Retype every entry precisely and keep each line whole.

━━ DATA EXTRACT ━━

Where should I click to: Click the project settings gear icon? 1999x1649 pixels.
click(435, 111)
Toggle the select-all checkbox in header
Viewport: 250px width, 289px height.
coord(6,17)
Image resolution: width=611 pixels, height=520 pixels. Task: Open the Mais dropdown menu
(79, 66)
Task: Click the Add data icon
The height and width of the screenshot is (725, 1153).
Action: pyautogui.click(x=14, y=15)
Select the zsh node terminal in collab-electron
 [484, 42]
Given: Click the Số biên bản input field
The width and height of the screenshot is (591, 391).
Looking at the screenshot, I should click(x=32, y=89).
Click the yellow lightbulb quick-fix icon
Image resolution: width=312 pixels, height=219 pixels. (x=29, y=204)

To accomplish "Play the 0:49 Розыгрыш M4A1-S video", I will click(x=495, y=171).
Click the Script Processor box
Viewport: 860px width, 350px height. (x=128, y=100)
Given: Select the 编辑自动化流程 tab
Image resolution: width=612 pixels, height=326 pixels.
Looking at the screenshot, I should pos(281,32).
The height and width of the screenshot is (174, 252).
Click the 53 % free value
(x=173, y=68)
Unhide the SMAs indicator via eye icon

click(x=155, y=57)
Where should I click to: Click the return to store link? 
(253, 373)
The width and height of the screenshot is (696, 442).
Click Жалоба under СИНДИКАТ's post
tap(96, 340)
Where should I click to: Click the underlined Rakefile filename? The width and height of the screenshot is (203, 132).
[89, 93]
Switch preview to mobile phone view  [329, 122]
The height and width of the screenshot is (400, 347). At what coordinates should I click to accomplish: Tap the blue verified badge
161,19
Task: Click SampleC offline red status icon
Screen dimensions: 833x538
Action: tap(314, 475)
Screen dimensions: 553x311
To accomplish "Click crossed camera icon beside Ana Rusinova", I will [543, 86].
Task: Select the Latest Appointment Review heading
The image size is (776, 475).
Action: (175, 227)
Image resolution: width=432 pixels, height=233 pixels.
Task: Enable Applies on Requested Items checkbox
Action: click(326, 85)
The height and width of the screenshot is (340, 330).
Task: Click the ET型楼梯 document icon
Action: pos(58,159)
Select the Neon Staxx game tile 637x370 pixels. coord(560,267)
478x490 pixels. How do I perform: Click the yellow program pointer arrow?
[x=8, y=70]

━━━

SOLUTION —
Where should I click to: Click the project settings gear icon? 1999x1649 pixels.
click(435, 111)
Toggle the select-all checkbox in header
Viewport: 250px width, 289px height.
coord(6,17)
Image resolution: width=611 pixels, height=520 pixels. Task: Open the Mais dropdown menu
(79, 66)
Task: Click the Add data icon
The height and width of the screenshot is (725, 1153).
Action: pyautogui.click(x=14, y=15)
Select the zsh node terminal in collab-electron
 [484, 42]
Given: Click the Số biên bản input field
The width and height of the screenshot is (591, 391).
Looking at the screenshot, I should click(x=32, y=89).
Click the yellow lightbulb quick-fix icon
Image resolution: width=312 pixels, height=219 pixels. (x=29, y=204)

To accomplish "Play the 0:49 Розыгрыш M4A1-S video", I will click(x=495, y=171).
Click the Script Processor box
Viewport: 860px width, 350px height. (x=128, y=100)
Given: Select the 编辑自动化流程 tab
Image resolution: width=612 pixels, height=326 pixels.
Looking at the screenshot, I should pos(281,32).
The height and width of the screenshot is (174, 252).
Click the 53 % free value
(x=173, y=68)
Unhide the SMAs indicator via eye icon

click(x=155, y=57)
Where should I click to: Click the return to store link? 
(253, 373)
The width and height of the screenshot is (696, 442).
Click Жалоба under СИНДИКАТ's post
tap(96, 340)
Where should I click to: Click the underlined Rakefile filename? The width and height of the screenshot is (203, 132).
[89, 93]
Switch preview to mobile phone view  [329, 122]
The height and width of the screenshot is (400, 347). At what coordinates should I click to accomplish: Tap the blue verified badge
161,19
Task: Click SampleC offline red status icon
Screen dimensions: 833x538
Action: tap(314, 475)
Screen dimensions: 553x311
To accomplish "Click crossed camera icon beside Ana Rusinova", I will [543, 86].
Task: Select the Latest Appointment Review heading
The image size is (776, 475).
Action: (175, 227)
Image resolution: width=432 pixels, height=233 pixels.
Task: Enable Applies on Requested Items checkbox
Action: click(326, 85)
The height and width of the screenshot is (340, 330).
Task: Click the ET型楼梯 document icon
Action: pos(58,159)
Select the Neon Staxx game tile 637x370 pixels. coord(560,267)
478x490 pixels. How do I perform: Click the yellow program pointer arrow?
[x=8, y=70]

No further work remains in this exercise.